Cette rédaction, il faut le rappeler, correspondait aussi aux recommandations de la mission sur le mal-être au travail, qui a estimé qu’il fallait revaloriser la profession de médecin du travail et réaffirmer l’indépendance des services de santé au travail, notamment en les rattachant à une structure paritaire. L’adoption de cet amendement nous avait même permis de nous abstenir lors du vote sur ce texte, en première lecture.

La majorité, à l’Assemblée nationale, a défendu la préférence patronale : le texte prévoit, certes, de créer un conseil d’administration composé à parts égales de représentants des employeurs et des salariés, mais avec une présidence revenant de droit aux employeurs, sous prétexte que les financeurs doivent être les décideurs. Heureusement, ce n’est pas toujours le cas !

Quant à la liberté d’association, elle ne peut pas non plus être invoquée, puisque vous n’hésitez pas à imposer un trésorier issu du collège des représentants des salariés, ce qui est tout à fait contraire à la liberté d’association !

Nous aurons l’occasion de reparler de cette question ; nous avons en effet déposé un amendement tendant à permettre au Sénat de revenir, sur ce point, au texte qu’il a adopté par deux fois. Cependant, nous ne nous faisons guère d’illusions. La commission des affaires sociales du Sénat a fait aujourd’hui profil bas. Encore une fois, nos collègues de droite se rangeront derrière leurs états-majors et derrière la majorité de l’Assemblée nationale !

→ CONSIGNE 1
D'après l'extrait, pour quelle raison la présidence du conseil d'administration revient-elle de droit aux employeurs ? Répondez en une à trois phrases.
→ CONSIGNE 2
Réécrivez l'extrait de « Cette rédaction, il » à « en première lecture. » en substituant « médecin de prévention » à « médecin du travail ».
→ CONSIGNE 3
Citez toutes les assemblées et commissions parlementaires nommées dans l'extrait.
Le listing qui suit constitue un matériau distinct de l'extrait.

→ DONNÉES FOURNIES
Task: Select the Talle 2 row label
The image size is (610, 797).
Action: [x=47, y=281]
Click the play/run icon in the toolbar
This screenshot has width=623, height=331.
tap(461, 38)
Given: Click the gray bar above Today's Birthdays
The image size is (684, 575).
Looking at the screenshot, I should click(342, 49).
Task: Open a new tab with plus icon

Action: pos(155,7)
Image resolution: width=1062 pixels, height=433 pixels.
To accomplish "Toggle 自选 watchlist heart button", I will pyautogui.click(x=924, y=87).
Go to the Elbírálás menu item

→ CORRIGÉ 1
La majorité de l'Assemblée nationale justifie cette présidence en affirmant que les financeurs doivent être les décideurs. L'extrait qualifie cet argument de prétexte.

→ CORRIGÉ 2
Cette rédaction, il faut le rappeler, correspondait aussi aux recommandations de la mission sur le mal-être au travail, qui a estimé qu’il fallait revaloriser la profession de médecin de prévention et réaffirmer l’indépendance des services de santé au travail, notamment en les rattachant à une structure paritaire. L’adoption de cet amendement nous avait même permis de nous abstenir lors du vote sur ce texte, en première lecture.

→ CORRIGÉ 3
- l'Assemblée nationale
- le Sénat
- la commission des affaires sociales du Sénat